*** Opening of TASK INPUT ***
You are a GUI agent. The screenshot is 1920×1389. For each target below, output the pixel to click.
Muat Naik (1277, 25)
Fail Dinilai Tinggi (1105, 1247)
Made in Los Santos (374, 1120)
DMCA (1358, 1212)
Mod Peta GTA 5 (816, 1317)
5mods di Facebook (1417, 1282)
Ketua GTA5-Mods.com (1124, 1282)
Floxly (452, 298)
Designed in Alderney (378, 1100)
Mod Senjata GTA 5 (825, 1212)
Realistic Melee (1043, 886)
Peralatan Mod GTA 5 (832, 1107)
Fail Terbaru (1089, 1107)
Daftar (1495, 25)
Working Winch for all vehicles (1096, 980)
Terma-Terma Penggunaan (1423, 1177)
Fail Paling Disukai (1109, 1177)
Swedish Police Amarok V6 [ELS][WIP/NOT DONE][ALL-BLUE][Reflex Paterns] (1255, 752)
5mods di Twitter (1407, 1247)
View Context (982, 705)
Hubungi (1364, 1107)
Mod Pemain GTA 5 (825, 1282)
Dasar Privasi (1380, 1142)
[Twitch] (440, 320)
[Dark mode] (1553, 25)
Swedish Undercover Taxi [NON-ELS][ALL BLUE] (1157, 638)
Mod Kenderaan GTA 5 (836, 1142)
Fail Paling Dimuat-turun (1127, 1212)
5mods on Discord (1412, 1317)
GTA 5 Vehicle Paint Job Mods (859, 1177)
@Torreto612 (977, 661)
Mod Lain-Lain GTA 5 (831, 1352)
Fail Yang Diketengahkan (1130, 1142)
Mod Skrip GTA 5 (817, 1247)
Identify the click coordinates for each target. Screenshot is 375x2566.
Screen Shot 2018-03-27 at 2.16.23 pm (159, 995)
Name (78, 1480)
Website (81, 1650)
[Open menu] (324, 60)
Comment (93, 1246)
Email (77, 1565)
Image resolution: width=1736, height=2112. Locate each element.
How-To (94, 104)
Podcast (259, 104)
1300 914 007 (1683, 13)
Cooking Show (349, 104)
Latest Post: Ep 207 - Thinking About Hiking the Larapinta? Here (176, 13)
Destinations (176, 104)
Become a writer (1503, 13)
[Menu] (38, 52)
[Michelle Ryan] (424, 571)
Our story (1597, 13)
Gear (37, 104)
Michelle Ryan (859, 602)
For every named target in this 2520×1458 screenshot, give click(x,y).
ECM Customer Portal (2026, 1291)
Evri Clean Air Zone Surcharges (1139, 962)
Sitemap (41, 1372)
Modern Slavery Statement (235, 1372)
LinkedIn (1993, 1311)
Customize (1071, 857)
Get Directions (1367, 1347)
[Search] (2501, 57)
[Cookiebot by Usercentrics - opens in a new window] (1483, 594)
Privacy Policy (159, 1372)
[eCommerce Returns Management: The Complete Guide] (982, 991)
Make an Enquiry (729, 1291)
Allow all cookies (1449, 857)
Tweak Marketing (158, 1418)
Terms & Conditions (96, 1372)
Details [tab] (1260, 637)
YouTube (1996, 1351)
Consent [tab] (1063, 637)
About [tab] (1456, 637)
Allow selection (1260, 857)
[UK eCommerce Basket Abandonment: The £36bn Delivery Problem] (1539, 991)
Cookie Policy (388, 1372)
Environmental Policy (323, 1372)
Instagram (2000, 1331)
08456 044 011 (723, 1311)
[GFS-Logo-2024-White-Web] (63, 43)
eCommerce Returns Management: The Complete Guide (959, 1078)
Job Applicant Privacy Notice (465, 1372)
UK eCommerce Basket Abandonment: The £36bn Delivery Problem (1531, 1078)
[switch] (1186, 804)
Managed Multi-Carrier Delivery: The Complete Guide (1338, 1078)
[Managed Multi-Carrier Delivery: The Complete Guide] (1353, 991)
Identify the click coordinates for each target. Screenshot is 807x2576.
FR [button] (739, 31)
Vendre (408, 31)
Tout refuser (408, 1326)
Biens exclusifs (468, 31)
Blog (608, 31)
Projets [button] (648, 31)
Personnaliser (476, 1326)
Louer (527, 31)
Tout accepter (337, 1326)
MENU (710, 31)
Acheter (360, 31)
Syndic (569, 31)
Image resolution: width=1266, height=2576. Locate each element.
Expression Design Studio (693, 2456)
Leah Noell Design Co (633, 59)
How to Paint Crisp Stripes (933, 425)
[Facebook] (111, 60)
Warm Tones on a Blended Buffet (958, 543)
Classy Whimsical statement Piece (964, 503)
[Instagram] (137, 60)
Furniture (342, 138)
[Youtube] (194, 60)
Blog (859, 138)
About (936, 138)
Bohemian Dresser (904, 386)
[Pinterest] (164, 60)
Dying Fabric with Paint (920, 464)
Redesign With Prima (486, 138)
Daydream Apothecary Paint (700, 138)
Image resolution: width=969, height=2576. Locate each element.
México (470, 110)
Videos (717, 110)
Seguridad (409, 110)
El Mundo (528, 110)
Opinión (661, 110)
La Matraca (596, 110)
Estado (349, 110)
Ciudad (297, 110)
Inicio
*** Close of TASK INPUT ***
_EXERCISE PROMPT_
Output the data exactly, in full.

_EXERCISE RESPONSE_
You are a GUI agent. The screenshot is 1920×1389. For each target below, output the pixel to click.
Muat Naik (1277, 25)
Fail Dinilai Tinggi (1105, 1247)
Made in Los Santos (374, 1120)
DMCA (1358, 1212)
Mod Peta GTA 5 (816, 1317)
5mods di Facebook (1417, 1282)
Ketua GTA5-Mods.com (1124, 1282)
Floxly (452, 298)
Designed in Alderney (378, 1100)
Mod Senjata GTA 5 (825, 1212)
Realistic Melee (1043, 886)
Peralatan Mod GTA 5 (832, 1107)
Fail Terbaru (1089, 1107)
Daftar (1495, 25)
Working Winch for all vehicles (1096, 980)
Terma-Terma Penggunaan (1423, 1177)
Fail Paling Disukai (1109, 1177)
Swedish Police Amarok V6 [ELS][WIP/NOT DONE][ALL-BLUE][Reflex Paterns] (1255, 752)
5mods di Twitter (1407, 1247)
View Context (982, 705)
Hubungi (1364, 1107)
Mod Pemain GTA 5 (825, 1282)
Dasar Privasi (1380, 1142)
[Twitch] (440, 320)
[Dark mode] (1553, 25)
Swedish Undercover Taxi [NON-ELS][ALL BLUE] (1157, 638)
Mod Kenderaan GTA 5 (836, 1142)
Fail Paling Dimuat-turun (1127, 1212)
5mods on Discord (1412, 1317)
GTA 5 Vehicle Paint Job Mods (859, 1177)
@Torreto612 (977, 661)
Mod Lain-Lain GTA 5 (831, 1352)
Fail Yang Diketengahkan (1130, 1142)
Mod Skrip GTA 5 (817, 1247)
Identify the click coordinates for each target. Screenshot is 375x2566.
Screen Shot 2018-03-27 at 2.16.23 pm (159, 995)
Name (78, 1480)
Website (81, 1650)
[Open menu] (324, 60)
Comment (93, 1246)
Email (77, 1565)
Image resolution: width=1736, height=2112. Locate each element.
How-To (94, 104)
Podcast (259, 104)
1300 914 007 (1683, 13)
Cooking Show (349, 104)
Latest Post: Ep 207 - Thinking About Hiking the Larapinta? Here (176, 13)
Destinations (176, 104)
Become a writer (1503, 13)
[Menu] (38, 52)
[Michelle Ryan] (424, 571)
Our story (1597, 13)
Gear (37, 104)
Michelle Ryan (859, 602)
For every named target in this 2520×1458 screenshot, give click(x,y).
ECM Customer Portal (2026, 1291)
Evri Clean Air Zone Surcharges (1139, 962)
Sitemap (41, 1372)
Modern Slavery Statement (235, 1372)
LinkedIn (1993, 1311)
Customize (1071, 857)
Get Directions (1367, 1347)
[Search] (2501, 57)
[Cookiebot by Usercentrics - opens in a new window] (1483, 594)
Privacy Policy (159, 1372)
[eCommerce Returns Management: The Complete Guide] (982, 991)
Make an Enquiry (729, 1291)
Allow all cookies (1449, 857)
Tweak Marketing (158, 1418)
Terms & Conditions (96, 1372)
Details [tab] (1260, 637)
YouTube (1996, 1351)
Consent [tab] (1063, 637)
About [tab] (1456, 637)
Allow selection (1260, 857)
[UK eCommerce Basket Abandonment: The £36bn Delivery Problem] (1539, 991)
Cookie Policy (388, 1372)
Environmental Policy (323, 1372)
Instagram (2000, 1331)
08456 044 011 (723, 1311)
[GFS-Logo-2024-White-Web] (63, 43)
eCommerce Returns Management: The Complete Guide (959, 1078)
Job Applicant Privacy Notice (465, 1372)
UK eCommerce Basket Abandonment: The £36bn Delivery Problem (1531, 1078)
[switch] (1186, 804)
Managed Multi-Carrier Delivery: The Complete Guide (1338, 1078)
[Managed Multi-Carrier Delivery: The Complete Guide] (1353, 991)
Identify the click coordinates for each target. Screenshot is 807x2576.
FR [button] (739, 31)
Vendre (408, 31)
Tout refuser (408, 1326)
Biens exclusifs (468, 31)
Blog (608, 31)
Projets [button] (648, 31)
Personnaliser (476, 1326)
Louer (527, 31)
Tout accepter (337, 1326)
MENU (710, 31)
Acheter (360, 31)
Syndic (569, 31)
Image resolution: width=1266, height=2576. Locate each element.
Expression Design Studio (693, 2456)
Leah Noell Design Co (633, 59)
How to Paint Crisp Stripes (933, 425)
[Facebook] (111, 60)
Warm Tones on a Blended Buffet (958, 543)
Classy Whimsical statement Piece (964, 503)
[Instagram] (137, 60)
Furniture (342, 138)
[Youtube] (194, 60)
Blog (859, 138)
About (936, 138)
Bohemian Dresser (904, 386)
[Pinterest] (164, 60)
Dying Fabric with Paint (920, 464)
Redesign With Prima (486, 138)
Daydream Apothecary Paint (700, 138)
Image resolution: width=969, height=2576. Locate each element.
México (470, 110)
Videos (717, 110)
Seguridad (409, 110)
El Mundo (528, 110)
Opinión (661, 110)
La Matraca (596, 110)
Estado (349, 110)
Ciudad (297, 110)
Inicio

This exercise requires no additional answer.